Freiheit. Erst wollte ich mir hier unbedingt einen Saunatermin freischaufeln. Einfach, weil ich schon so lange nicht mehr allein in einer gewesen bin. Dann las ich Jeannines inspirierende Zeilen – und wollte nicht mehr in die Sauna. Stattdessen gehe ich jetzt mit Leidenschaft ein Projekt an, was mir in letzter Zeit eher Angst gemacht hatte. Ja, es ist Arbeit. Ja, ich hab Urlaub. Aber es macht mich verdammt nochmal glücklich.


Fotos. Die Bilder meiner Jungs im Schnee rühren mich, die Fotos schreien nach einem eigenen kleinen Buch für sie. Ganz besonders schön für kleine Hände finde ich die Bücher von Kleine Prints. Und jetzt gibt’s auch endlich wieder neue, super schöne Designs, zum Beispiel von Illustratorin Anna Katharina Jansen.


Zeit. Als wir letztes Jahr im Sauerland zum Skifahren waren, war auch der Zweitkleinste noch mein Hüttendate. Statt Skikurs gingen wir beide Kakao trinken.

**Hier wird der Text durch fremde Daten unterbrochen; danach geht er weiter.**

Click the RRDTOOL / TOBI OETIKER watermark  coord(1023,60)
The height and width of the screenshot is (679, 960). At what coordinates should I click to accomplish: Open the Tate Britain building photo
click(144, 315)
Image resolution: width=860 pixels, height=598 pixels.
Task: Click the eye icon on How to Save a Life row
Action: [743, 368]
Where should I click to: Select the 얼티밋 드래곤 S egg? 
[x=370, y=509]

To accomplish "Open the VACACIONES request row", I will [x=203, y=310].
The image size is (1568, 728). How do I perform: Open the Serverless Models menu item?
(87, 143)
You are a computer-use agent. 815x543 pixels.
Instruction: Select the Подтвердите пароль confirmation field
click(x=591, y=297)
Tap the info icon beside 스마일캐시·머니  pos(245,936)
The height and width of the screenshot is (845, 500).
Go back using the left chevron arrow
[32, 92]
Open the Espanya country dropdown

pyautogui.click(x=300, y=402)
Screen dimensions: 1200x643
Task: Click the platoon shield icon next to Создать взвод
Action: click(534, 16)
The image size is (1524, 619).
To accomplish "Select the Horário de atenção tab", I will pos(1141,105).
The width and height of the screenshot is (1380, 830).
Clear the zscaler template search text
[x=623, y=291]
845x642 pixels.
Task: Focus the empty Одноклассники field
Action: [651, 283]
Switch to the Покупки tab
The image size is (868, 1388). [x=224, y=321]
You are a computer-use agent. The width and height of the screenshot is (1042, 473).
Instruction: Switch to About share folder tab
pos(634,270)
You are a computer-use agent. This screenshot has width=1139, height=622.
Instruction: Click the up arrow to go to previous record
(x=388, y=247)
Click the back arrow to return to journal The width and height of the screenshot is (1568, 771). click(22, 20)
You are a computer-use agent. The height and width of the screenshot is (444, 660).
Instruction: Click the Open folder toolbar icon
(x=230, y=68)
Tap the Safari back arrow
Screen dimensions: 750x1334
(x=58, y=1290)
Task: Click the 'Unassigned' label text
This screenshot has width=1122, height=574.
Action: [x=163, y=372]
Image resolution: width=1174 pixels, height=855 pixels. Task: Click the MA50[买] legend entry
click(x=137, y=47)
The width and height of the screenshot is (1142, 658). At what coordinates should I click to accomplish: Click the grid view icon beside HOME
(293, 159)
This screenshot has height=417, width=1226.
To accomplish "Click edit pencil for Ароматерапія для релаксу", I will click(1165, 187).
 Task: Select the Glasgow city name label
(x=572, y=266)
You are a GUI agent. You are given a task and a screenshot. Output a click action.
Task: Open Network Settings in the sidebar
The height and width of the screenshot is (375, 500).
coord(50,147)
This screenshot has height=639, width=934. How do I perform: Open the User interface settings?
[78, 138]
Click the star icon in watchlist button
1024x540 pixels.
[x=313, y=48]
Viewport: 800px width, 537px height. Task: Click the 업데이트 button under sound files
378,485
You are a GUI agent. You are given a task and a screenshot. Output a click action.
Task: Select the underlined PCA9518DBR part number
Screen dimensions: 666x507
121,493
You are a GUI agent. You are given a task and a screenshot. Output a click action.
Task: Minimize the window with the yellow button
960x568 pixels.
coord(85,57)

Wir sprechen noch heute oft davon, irgendwie haben uns diese Kakaos zusammengeschweißt, wie ein Witz, über den nur wir beide still und heimlich lachen können. Sowas tut manchmal gut in einer Großfamilie.

Dieses Jahr lernt er Skifahren wie die Großen, ist von zehn bis zwölf und von eins bis drei in seiner Welt, irre mutig und sehr stolz. Bloß ich hab ein paar mal geseufzt und daran gedacht, wie verrückt schnell das alles vergeht, die Kakaozeiten und alles andere. Und dann? Schickt er gleich am ersten Tag nach dem Kurs die beiden Großen nochmal mit Papa auf die Piste, nimmt meine Hand und sagt: „Mama, wir beide, wir gehen jetzt Kakao trinken. Okay?“

Ja, die Zeit vergeht. Aber manches bleibt. Zum Glück!